Project description:INTRODUCTION: Due to the increasing burden on hospital systems, most elderly patients with non-surgical sepsis are admitted to general internal medicine departments. Disease-severity scoring systems are used for stratification of patients for utilization management, performance assessment, and clinical research. Some widely used scoring systems for septic patients are inappropriate when rating non-surgical patients in a non-intensive care unit (ICU) environment mainly because their calculations require types of data that are frequently unavailable. This study aimed to assess the fitness of four scoring systems for septic patients hospitalized in general internal medicine departments: modified early warning score (MEWS), simple clinical score (SCS), mortality in emergency department sepsis (MEDS) score, and rapid emergency medicine score (REMS). METHODS: We prospectively collected computerized data of septic patients admitted to general internal medicine departments in our community-based university hospital. We followed 28-day in-hospital mortality, overall in-hospital mortality, and 30- and 60-day mortality. Using a logistic regression procedure we calculated the area under ROC curve (AUC) for every scoring system. RESULTS: Between February 1st, 2008 and April 30th, 2009 we gathered data of 1,072 patients meeting sepsis criteria on admission to general internal medicine departments.
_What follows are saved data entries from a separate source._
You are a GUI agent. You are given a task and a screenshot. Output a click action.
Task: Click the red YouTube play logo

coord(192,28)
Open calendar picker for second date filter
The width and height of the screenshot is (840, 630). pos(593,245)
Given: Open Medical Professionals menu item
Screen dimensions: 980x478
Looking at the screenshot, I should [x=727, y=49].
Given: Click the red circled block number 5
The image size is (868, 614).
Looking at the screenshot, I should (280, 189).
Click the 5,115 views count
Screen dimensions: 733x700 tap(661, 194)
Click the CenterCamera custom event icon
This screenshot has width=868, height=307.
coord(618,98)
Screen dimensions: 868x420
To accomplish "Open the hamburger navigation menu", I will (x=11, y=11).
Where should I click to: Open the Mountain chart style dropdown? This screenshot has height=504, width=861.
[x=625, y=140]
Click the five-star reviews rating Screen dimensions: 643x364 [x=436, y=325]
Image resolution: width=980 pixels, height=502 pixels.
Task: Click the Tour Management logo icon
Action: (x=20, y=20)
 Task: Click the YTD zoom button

The 28-day mortality was 19.4%. The AUC for the MEWS was 0.65-0.70, for the SCS 0.76-0.79, for the MEDS 0.73-0.75, and for the REMS, 0.74-0.79. Using Hosmer-Lemeshow statistics, a lack of fit was found for the MEDS model. All scoring systems performed better than calculations based on sepsis severity. CONCLUSIONS: The SCS and REMS are the most appropriate clinical scores to predict the mortality of patients with sepsis in general internal medicine departments.